■ **Исходный фрагмент**:

==================================================

Да, я очень внимательно изучал историю Строительства 503, я местами цитирую документы, но не для точности документальной, а чтобы передать стиль тогдашних взаимоотношений, эти цитаты сами по себе дают точнейший образ той эпохи. Сама же действительность в романе литературная, это мое представление о том времени. «Вечная мерзлота» — роман исторический, а исторический роман и должен быть точным, каким же еще? Поэтому я и искал важные, характерные и точные детали. Именно они переводят наш поверхностный взгляд на события того времени на другой уровень, в плоскость реальной жизни, мы начинаем проживать ее вместе с героями, и таким образом как-то приближаемся к сущности происходящего, чувствуем ее на своем опыте.
Не знаю, что и привести в качестве примера… Ну, вот известно, что в первые два года Строительства охрана, заключенные и вольные строители жили в палатках. Сама по себе эта информация мало что дает. Ну палатка и палатка, все знают, что это такое. Но в романе у нас есть возможность «пожить» в брезентовом лазарете Горчакова, где лежит на нарах сотня заключенных, инфекционные вместе с травмированными, на улице минус сорок. Или большие, на шестнадцать семей, палатки вольных, вкопанные на метр в землю. Брезентовые стены разделяют «комнаты», семь метров на семью, две печки в коридоре, плач детей, веселая гулянка с пьяным матом или секс, звуки которого слушают все. Но вот мы попадаем с Шурой Белозерцевым в палатку для лагерного начальства — здесь уже фанерные стены, двойное утепление, вместо нар кровати с простынями, дневальный чай носит… Это и было устройством жизни. Маленький ее кусочек в деталях.

==================================================

■ **Строки**:

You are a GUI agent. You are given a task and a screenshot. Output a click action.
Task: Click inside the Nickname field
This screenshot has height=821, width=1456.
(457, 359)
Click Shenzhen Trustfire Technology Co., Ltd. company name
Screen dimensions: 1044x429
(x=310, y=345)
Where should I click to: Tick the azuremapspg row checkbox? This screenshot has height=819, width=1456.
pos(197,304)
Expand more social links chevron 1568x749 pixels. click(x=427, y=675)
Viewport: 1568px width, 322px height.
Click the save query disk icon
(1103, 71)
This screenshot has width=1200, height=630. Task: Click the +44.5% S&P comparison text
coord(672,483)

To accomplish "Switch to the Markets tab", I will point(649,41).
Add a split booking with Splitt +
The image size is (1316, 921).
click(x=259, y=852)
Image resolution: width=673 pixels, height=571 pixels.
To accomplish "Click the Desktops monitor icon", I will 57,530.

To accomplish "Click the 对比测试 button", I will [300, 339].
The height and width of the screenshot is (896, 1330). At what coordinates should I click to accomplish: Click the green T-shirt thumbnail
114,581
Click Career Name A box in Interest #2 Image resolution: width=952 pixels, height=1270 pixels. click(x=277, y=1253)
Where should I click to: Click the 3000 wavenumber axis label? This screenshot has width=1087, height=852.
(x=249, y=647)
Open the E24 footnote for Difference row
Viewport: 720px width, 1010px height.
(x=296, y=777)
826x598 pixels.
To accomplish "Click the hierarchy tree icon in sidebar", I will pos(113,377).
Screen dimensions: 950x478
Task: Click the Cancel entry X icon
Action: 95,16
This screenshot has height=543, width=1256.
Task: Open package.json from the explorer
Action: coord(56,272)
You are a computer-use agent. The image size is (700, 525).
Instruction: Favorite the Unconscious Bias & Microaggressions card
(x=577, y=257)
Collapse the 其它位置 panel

==================================================

■ **Выполните задания**:
a. Изложите в двух предложениях фрагмент о романе «Вечная мерзлота».
b. Выведите без изменений часть фрагмента о романе «Вечная мерзлота», начиная со слов «Да, я очень» и далее вплоть до слов «на своем опыте.».
c. Напишите продолжение фрагмента о романе «Вечная мерзлота», начав сразу после его последнего предложения.

■ **Ответы ниже**:
a. Автор романа «Вечная мерзлота», изучив историю Строительства 503, цитирует документы ради передачи стиля эпохи, но называет действительность романа литературной и считает, что исторический роман должен быть точным благодаря важным и характерным деталям. Пример таких деталей — палатки, в которых жили на Строительстве: брезентовый лазарет Горчакова с сотней заключенных на нарах, вкопанные на метр в землю палатки вольных на шестнадцать семей и утепленная палатка лагерного начальства с фанерными стенами, кроватями и дневальным.

b.
Да, я очень внимательно изучал историю Строительства 503, я местами цитирую документы, но не для точности документальной, а чтобы передать стиль тогдашних взаимоотношений, эти цитаты сами по себе дают точнейший образ той эпохи. Сама же действительность в романе литературная, это мое представление о том времени. «Вечная мерзлота» — роман исторический, а исторический роман и должен быть точным, каким же еще? Поэтому я и искал важные, характерные и точные детали. Именно они переводят наш поверхностный взгляд на события того времени на другой уровень, в плоскость реальной жизни, мы начинаем проживать ее вместе с героями, и таким образом как-то приближаемся к сущности происходящего, чувствуем ее на своем опыте.

c.
Или подробное внимательное описание работы Сан Саныча в песчаном карьере, на морозе, когда кайло отскакивает от грунта. (Невольно возникает сравнение с его работой на буксире, когда он был свободным, когда рисковал ради сложного и важного дела.) В карьере же его труд и все эти мучения бессмысленны. Его используют как бесполезное существо. Очень страшная мысль для человека.
Когда ты просто читаешь про это — это одно. Совсем другое, когда ты вживаешься в героя и буквально вместе с ним забиваешь лом в мерзлый грунт, при этом ты голоден как собака, и тебя только что просто так избил начальник лагеря…
Собственно, проживание той жизни, не обязательно лагерной, в ее подробностях и было для меня новым. Так же, как и для читателя, надеюсь.
Издательство «Альпина»
— Вы общались с людьми, которые сидели именно в этих лагерях?
— Одним из моих консультантов был Александр Альбертович Сновский, ныне уже покойный. Он сидел в Ермаково, в Норильске, на пересылке в Игарке. Он мне помогал, мог позвонить и сказать: «Я вспомнил один случай из своей фельдшерской практики…» Я мог задавать ему любые вопросы, не все, конечно, вошло в текст, он не стеснялся грубости лагерной жизни.
— Например?
— Какой-нибудь… не слишком чтобы… привезли им в больницу беременную заключенную, большой живот, все как надо. Не рожает. Сделали кесарево, а это не ребенок, а клубок глистов, простите за натурализм. Или подробно рассказывал, как изобретательные лагерники делали себе «мастырки» — уродовали себя, чтобы получить освобождения от работы.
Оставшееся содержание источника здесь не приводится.